After a short description of Manafort’s discussions of the investigations with Rick Gates, the Report begins an entirely new, thirty-some page section detailing Manafort’s ties — through Deripaska — to Russian intelligence, specifically GRU. That’s another section that Wyden complained was overly redacted.
I’m not aware of any place where the Report describes a document, seemingly titled with the date, August 27, 2018 (but with a last modification date of May 15, 2018), describing “Info.”
In any case, Paula Manafort and Konstantin Kilimnik appear to have been planning something for August 27, 2018.

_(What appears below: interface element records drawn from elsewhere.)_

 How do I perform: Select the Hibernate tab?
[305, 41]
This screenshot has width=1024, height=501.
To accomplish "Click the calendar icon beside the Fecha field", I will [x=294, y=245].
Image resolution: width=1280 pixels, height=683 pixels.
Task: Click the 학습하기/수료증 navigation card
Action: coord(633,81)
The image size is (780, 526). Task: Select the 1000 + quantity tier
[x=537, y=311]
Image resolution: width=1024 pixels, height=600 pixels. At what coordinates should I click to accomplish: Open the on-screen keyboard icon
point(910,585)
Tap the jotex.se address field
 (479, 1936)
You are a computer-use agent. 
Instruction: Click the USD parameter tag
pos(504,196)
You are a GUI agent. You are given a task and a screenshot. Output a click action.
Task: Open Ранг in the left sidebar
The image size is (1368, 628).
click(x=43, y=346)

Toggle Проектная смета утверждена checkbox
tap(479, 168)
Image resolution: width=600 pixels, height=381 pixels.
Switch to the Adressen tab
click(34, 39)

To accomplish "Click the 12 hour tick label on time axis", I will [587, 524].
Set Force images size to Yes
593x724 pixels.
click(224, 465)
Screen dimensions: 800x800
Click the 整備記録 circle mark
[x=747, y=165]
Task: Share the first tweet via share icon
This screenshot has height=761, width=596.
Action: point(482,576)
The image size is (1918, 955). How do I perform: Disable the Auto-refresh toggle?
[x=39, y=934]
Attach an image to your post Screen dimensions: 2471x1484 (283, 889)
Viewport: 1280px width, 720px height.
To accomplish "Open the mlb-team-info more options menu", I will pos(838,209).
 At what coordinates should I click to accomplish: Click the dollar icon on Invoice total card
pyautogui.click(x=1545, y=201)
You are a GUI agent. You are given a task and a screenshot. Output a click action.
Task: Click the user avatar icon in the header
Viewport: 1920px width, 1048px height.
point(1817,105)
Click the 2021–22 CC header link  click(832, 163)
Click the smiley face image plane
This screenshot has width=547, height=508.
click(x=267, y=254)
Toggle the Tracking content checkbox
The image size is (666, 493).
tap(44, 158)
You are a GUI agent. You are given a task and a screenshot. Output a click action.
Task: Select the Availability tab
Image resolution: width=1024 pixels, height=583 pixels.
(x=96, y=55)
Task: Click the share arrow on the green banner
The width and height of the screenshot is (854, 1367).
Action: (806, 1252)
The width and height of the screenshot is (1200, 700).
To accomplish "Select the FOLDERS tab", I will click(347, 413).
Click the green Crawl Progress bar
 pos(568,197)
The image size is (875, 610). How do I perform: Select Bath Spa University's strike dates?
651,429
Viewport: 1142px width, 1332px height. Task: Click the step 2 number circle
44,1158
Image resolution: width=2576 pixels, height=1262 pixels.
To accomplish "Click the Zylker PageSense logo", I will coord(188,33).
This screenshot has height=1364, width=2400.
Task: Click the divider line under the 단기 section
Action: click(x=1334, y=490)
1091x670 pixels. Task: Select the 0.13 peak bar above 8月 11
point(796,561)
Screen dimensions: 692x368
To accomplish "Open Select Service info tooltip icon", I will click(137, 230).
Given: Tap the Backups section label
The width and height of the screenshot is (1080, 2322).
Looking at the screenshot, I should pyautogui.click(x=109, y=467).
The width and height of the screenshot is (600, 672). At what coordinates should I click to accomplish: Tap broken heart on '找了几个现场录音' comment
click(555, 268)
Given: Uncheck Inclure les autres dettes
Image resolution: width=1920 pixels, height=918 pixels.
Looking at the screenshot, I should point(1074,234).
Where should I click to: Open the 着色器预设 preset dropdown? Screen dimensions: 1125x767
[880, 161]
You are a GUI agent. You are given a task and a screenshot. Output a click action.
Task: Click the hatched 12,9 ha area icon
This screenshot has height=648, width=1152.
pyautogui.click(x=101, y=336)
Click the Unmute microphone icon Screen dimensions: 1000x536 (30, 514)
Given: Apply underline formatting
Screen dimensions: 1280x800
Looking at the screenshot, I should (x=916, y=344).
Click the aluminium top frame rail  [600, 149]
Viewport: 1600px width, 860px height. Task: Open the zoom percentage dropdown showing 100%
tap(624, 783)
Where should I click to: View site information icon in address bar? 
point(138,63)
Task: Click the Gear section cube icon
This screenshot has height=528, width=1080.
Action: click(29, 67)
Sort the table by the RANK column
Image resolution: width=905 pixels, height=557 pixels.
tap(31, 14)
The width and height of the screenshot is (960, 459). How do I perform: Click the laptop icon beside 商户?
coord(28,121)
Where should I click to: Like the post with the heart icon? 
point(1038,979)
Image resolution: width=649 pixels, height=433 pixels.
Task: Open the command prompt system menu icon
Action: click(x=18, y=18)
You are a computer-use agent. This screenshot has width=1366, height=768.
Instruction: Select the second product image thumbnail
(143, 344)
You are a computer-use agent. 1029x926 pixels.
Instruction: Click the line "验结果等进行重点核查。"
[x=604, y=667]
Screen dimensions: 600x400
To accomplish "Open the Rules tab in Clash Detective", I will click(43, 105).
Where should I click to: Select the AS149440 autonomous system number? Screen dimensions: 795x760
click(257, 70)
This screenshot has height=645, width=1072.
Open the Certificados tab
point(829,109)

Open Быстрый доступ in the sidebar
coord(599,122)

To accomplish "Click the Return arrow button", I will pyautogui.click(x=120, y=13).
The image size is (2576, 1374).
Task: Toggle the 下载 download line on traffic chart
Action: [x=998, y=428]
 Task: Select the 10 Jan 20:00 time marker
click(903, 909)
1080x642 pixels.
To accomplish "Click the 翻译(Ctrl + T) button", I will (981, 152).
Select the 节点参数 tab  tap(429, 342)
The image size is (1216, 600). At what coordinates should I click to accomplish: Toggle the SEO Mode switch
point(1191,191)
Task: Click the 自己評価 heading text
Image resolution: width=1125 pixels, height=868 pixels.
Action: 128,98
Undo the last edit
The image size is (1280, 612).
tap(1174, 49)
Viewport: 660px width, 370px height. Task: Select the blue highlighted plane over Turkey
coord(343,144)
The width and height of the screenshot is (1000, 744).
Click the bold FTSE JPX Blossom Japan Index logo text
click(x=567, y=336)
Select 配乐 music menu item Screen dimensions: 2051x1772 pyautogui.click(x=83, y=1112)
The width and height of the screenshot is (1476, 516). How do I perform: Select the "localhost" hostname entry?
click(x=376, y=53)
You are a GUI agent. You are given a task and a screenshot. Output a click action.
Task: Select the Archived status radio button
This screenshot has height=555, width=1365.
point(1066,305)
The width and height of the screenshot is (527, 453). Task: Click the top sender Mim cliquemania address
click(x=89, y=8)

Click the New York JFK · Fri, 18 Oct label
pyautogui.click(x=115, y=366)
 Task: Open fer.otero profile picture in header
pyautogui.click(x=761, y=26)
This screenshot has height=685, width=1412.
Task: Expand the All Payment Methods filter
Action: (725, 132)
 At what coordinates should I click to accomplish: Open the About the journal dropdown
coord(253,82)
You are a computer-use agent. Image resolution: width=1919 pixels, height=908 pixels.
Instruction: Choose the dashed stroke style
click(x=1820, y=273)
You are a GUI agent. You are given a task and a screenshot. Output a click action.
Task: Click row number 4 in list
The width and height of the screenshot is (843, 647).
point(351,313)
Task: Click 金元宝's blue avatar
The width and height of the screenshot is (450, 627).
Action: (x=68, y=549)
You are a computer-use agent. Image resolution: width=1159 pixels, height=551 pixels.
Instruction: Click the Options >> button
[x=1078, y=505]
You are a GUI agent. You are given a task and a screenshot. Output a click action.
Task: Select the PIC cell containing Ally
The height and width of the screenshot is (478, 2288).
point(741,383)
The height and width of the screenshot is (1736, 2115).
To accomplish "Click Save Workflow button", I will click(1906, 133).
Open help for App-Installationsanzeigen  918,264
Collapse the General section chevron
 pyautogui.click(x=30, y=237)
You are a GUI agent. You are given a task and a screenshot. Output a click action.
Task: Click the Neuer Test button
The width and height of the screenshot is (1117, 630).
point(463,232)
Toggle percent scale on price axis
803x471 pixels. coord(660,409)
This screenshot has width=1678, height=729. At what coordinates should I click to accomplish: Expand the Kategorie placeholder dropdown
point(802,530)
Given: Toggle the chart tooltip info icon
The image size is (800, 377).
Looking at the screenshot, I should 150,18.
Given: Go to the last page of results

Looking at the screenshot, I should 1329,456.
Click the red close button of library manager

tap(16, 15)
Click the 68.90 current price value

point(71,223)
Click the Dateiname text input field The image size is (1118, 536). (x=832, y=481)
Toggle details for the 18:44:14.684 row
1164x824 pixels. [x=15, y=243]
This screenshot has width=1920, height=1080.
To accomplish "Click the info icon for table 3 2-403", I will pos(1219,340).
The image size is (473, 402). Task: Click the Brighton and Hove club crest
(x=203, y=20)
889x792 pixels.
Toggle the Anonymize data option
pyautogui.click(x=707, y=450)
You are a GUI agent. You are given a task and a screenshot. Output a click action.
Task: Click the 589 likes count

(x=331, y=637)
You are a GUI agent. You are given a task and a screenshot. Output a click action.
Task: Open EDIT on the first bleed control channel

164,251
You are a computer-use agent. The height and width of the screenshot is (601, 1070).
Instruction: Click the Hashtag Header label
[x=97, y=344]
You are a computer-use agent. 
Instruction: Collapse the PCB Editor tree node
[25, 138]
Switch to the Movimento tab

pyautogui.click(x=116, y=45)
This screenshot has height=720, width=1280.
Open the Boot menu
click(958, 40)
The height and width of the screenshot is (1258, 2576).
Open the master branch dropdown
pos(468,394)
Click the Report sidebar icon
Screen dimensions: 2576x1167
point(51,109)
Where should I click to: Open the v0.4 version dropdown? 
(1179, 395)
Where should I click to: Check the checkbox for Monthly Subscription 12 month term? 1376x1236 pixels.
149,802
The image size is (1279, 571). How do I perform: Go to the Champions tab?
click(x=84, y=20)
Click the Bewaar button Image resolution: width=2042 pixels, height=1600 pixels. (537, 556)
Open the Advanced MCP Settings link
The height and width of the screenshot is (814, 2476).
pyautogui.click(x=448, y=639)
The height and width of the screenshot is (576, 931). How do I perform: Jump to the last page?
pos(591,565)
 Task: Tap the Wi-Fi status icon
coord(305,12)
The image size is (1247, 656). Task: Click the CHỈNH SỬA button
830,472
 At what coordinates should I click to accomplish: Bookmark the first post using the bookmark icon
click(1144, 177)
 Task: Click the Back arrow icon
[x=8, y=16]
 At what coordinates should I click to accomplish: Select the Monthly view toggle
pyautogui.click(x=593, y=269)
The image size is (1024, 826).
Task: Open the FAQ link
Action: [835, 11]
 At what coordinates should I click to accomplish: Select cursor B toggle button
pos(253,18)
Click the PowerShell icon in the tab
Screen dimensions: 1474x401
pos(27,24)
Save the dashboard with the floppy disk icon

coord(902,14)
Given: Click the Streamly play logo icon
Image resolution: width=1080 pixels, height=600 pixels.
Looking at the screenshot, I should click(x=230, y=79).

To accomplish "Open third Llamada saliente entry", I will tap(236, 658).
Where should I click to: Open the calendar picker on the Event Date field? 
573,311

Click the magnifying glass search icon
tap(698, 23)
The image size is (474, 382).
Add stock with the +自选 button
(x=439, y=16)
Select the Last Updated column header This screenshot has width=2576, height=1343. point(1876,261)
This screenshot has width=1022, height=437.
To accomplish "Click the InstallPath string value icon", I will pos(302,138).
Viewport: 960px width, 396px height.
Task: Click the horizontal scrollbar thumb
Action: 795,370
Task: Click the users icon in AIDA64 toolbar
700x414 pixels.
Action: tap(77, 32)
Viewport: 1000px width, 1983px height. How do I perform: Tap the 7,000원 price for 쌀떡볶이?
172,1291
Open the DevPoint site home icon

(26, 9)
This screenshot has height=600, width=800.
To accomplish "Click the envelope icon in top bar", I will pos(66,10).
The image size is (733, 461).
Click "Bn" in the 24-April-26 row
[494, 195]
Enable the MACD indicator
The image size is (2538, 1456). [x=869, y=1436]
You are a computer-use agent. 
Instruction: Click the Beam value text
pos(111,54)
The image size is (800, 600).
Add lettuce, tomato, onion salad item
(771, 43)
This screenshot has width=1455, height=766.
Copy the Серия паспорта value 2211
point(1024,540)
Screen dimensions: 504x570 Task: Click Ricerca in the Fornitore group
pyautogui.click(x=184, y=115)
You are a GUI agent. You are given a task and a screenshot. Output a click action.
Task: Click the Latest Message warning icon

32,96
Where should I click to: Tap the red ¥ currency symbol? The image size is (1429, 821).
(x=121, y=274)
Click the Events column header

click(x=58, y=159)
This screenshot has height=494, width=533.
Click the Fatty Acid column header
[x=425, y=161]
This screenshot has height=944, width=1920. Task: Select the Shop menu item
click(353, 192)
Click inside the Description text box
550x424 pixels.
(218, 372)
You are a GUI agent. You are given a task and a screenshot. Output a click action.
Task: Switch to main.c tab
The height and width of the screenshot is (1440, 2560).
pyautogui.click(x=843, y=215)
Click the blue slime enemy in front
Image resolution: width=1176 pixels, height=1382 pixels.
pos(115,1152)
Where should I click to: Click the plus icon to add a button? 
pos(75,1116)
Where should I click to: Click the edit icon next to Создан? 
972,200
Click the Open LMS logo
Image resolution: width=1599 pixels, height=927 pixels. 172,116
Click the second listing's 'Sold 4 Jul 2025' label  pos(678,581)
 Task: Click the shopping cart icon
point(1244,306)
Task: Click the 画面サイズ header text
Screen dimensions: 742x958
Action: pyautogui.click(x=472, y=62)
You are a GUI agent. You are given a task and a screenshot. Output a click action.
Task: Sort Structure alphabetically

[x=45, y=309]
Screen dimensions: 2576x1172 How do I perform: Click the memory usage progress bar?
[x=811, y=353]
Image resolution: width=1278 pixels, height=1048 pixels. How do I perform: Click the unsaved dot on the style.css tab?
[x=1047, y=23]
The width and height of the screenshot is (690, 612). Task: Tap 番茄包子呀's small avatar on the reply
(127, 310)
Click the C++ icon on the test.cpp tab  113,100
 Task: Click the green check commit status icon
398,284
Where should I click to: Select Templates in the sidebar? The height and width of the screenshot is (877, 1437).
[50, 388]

Which is interesting, given something disclosed in the last two Mueller FOIA releases. On August 21, 2018, Marshals at the Alexandria jail informed the Sheriff that a laptop provided to Paul Manafort for legal review had had its administrative password changed. That same day, per the Sheriff’s office, someone brought Manafort two USB drives. One — marked “Blank” — had a bunch of hidden files in its trash folder.
The day a jury found Manafort guilty of his VA crimes, someone helped sneak files to Manafort. That also happens to be just a week before whatever event Manafort had been planning back in May was scheduled.
And for some reason, even though they learned he was still conspiring from jail, Mueller’s team went ahead and signed a cooperation agreement with the guy.
And yet, after multiple instances where Manafort’s jailers discovered he was communicating covertly from prison, Bill Barr’s DOJ used COVID as an excuse to release him from a prison with no COVID cases, and put him in home confinement. It’s not just that Billy Barr has made sure that Manafort won’t face his full punishment for money laundering and cheating on his taxes. It’s that Barr has made it easier for a guy with abundant ties to Russian intelligence to continue communicating with Russian intelligence.
There’s one other detail in the SSCI Report that makes all of this much more interesting: Just before Manafort snuck off to meet with Kilimnik on August 2, 2016 to share his campaign strategy and discuss carving up Ukraine to Russia’s liking, Manafort had a meeting at Trump Tower with Rudy Giuliani and Donald Trump.